EXCERPTED DATA.
_ _ _ _ _

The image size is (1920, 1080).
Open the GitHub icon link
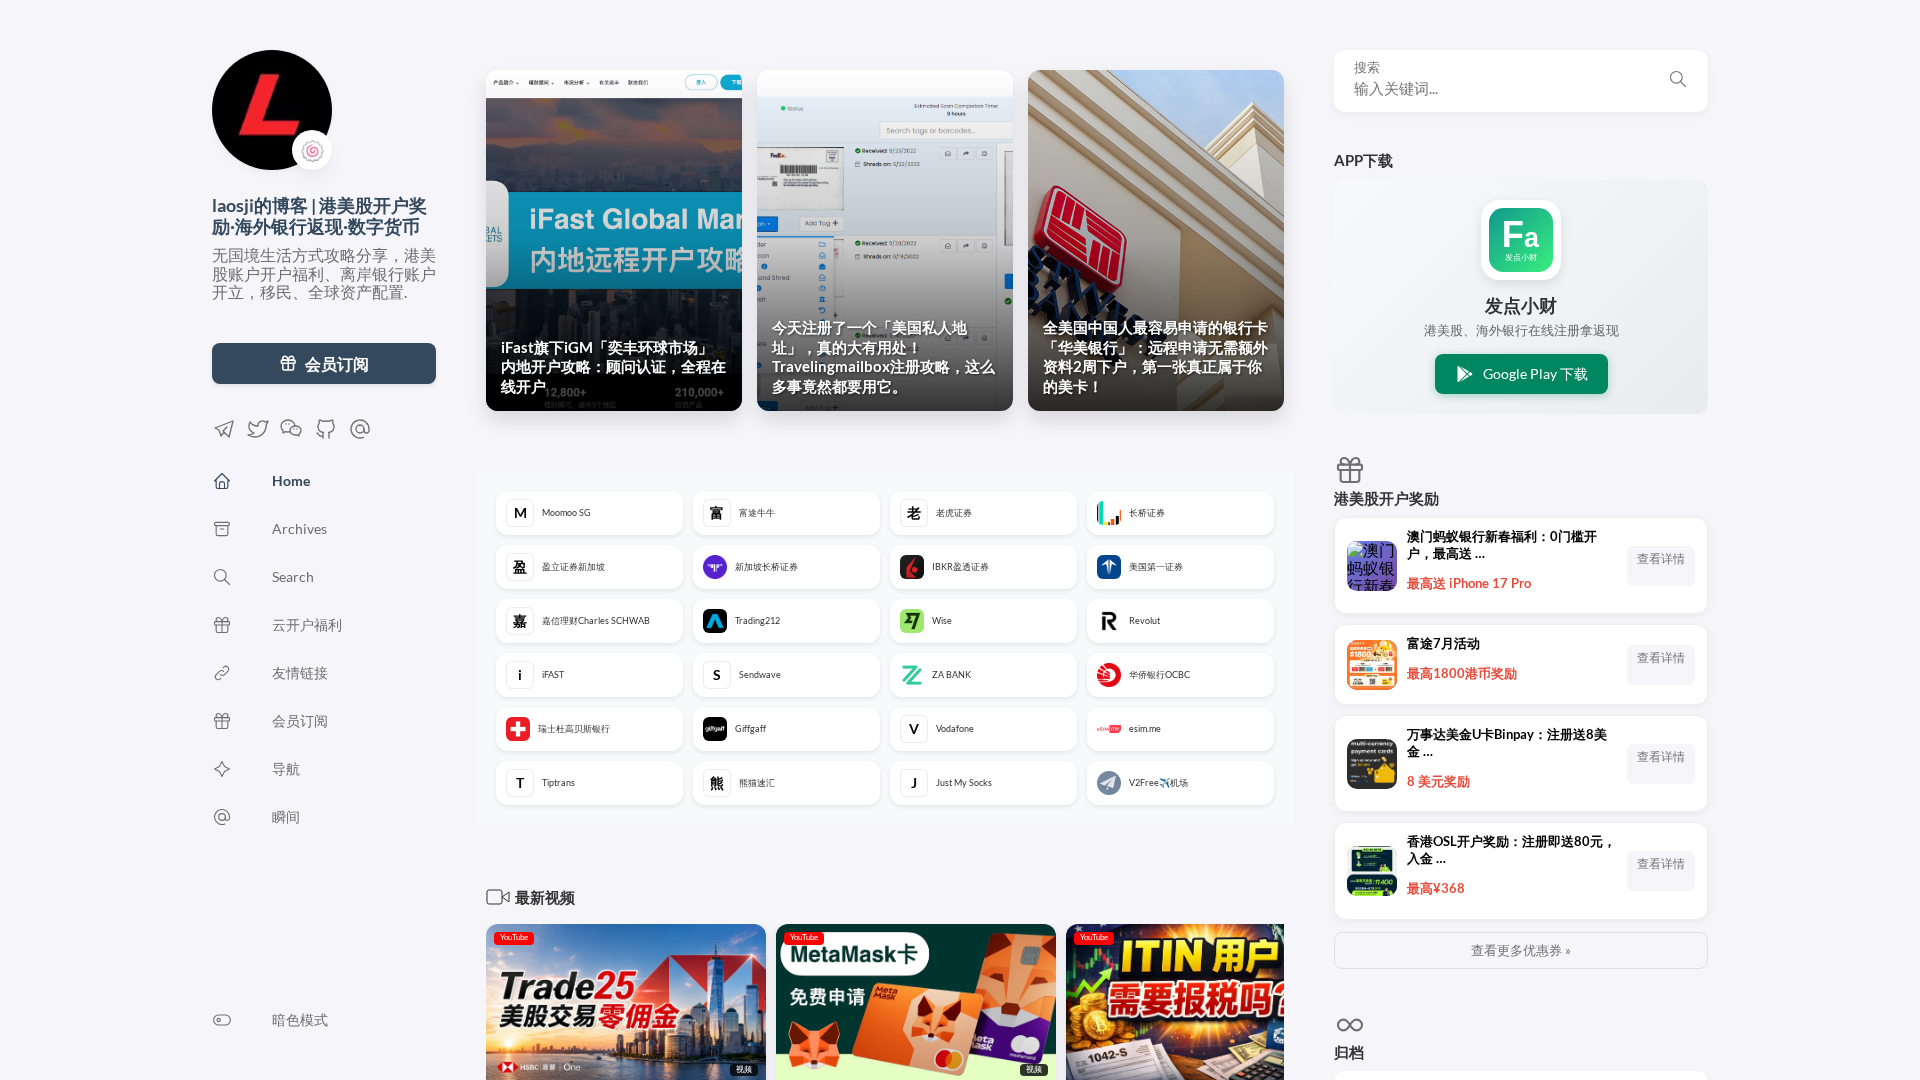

_ _ _ _ _

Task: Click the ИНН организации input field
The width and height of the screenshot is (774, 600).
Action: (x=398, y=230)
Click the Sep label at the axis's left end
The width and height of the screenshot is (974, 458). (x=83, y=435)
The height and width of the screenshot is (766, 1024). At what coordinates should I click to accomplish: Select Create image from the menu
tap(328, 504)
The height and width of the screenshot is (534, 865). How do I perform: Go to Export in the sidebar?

_ _ _ _ _

REQUIREMENT. In the listing above, find the line with "The image size is (1920, 1080)." and the line with "Open the GitHub icon link"; set down exactly those two lines and every line between them, nothing more.

PROBLEM SOLUTION.
The image size is (1920, 1080).
Open the GitHub icon link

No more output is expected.